Secret #6: Bake it right.
Use a simple oven thermometer to gauge your oven’s baking temperature properly. Most ovens are calibrated improperly, and off by around 50°F. Yup. That much. One of mine is typically off by about 75°F!
Don’t bother calibrating it. It will just get out of whack again. Use an oven thermometer. Easy, cheap – essential. Bake bread in a too-hot oven, the outside will bake before the inside has a chance to develop enough structure to support it, and it will cave as it cools.
Secret #7: Don’t give up.
Don’t give up if your first loaf of bread isn’t perfect. It’s a skill. It builds with experience.
And even if the loaf isn’t gorgeous, it probably still tastes great. I bet you don’t take pictures of your food like I do. So just carry on!
Secret #8: Proof is the in proofing.
Create the right environment for bread proofing. If you can swing it, consider a Brod & Taylor bread proofer. It’s amazing the even rise you can get in this little box of heaven. I got mine for free (I was a ‘tester’), but I would have bought it. No question.
If you can’t swing it, use my tried and true microwave-as-bread-proofer method. I used it for years and years, with good results.
Secret #9: Don’t freelance.
Do not “throw a bunch of flours” into a bread recipe and expect it to turn out. And use instant yeast. No need to proof it as long as it’s comfortably within its freshness date.
If the bread didn’t rise, it’s very unlikely that the problem is the yeast. Trust me.
Secret #10: Keep perspective.
If you use a prepared mix and follow the directions, but the bread doesn’t turn out—it’s not. your. fault!
[These links contain affiliate codes that help me earn a small commission, at no additional cost to you. Every single product I recommend is one I truly believe in and, where appropriate, have purchased myself!]
Vicki says
Do you ever make your bread in a bread maker? I have a new one for my daughter and tried it once, it didn’t turn out, so I haven’t used it since.
gfshoestring says
I do not use or recommend bread makers, Vicki. I find that they produce inconsistent results, take up too much space (and money) and make an awkward loaf of bread.
Nicole
Katie Williams says
Your recipes rock! I’ve nominated you for a versatile blogger award, come on over and check it out: chemegirlcooks.blogspot.com
Jonie Spetter on Facebook says
OK. I’m buying a thermometer and scale this weekend and using your microwave-as-bread-proofer method. Plus I found a local store that carries Better Batter Flour. I’ll let you know of my success! Thanks for giving me hope again.
Corlissa says
So far I have had great success with making GF bread! Only one flop- and it was when I attempted to double a loaf recipe. One loaf turned out perfect, the other did the gummy thing that I find typical in store-bought GF bread. It is about to become crutons or bread crumbs…
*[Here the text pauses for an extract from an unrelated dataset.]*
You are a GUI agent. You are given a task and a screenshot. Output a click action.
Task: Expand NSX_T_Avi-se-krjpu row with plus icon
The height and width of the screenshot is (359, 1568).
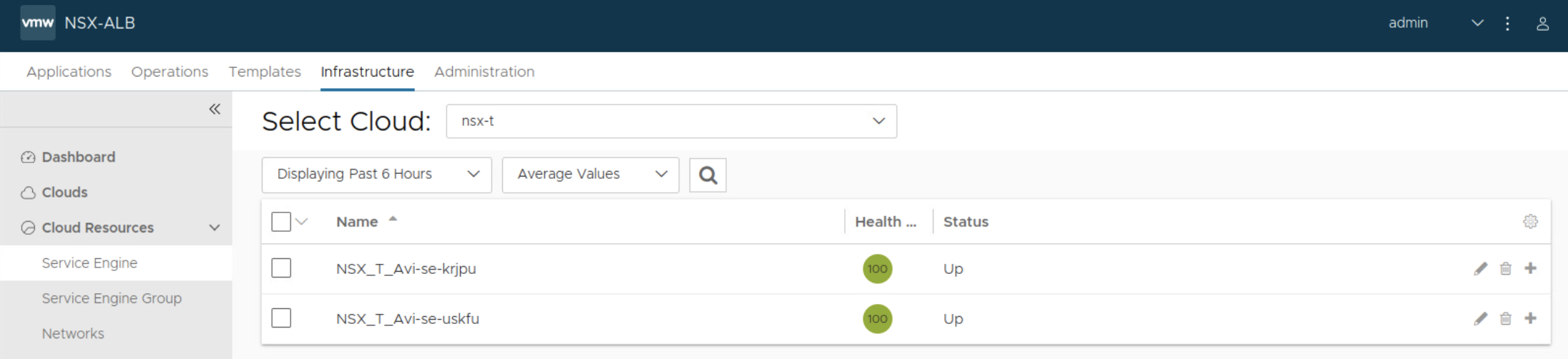click(x=1530, y=268)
I dont use commercial flour blends, I make my own based on what I am feeling like. Usual ratio is about 1/3 starches, 1/3 rice, 1/3 other flours. If a recipe calls for specific flours- I will follow it to a T. My dough regardless of the blend or recipe seems to turn out pretty uniform in texture- only recipes that I have trouble with are for pizza dough and pancakes. Still looking for ‘my’ recipe.
I dont use a proofing box- but I do shut all my doors and windows and I turn on my humidifier when I am setting my bread out to rise.
I shared a bread recipe with a friend as well as a few slices- she has tried making it and hers turns out very eggy every time. Mine does not. We havent figured that one out.
Funny part is that before I had to go GF, the art of bread making was something that eluded me.
Nicole says
Glad you’re having some much success, Corlissa. :)
xoxo Nicole
Linda H says
Nicole,
Do you use instant yeast in all of your recipes? Is there a time when regular active dry yeast is called for? I guess I’m asking if I should have both on hand.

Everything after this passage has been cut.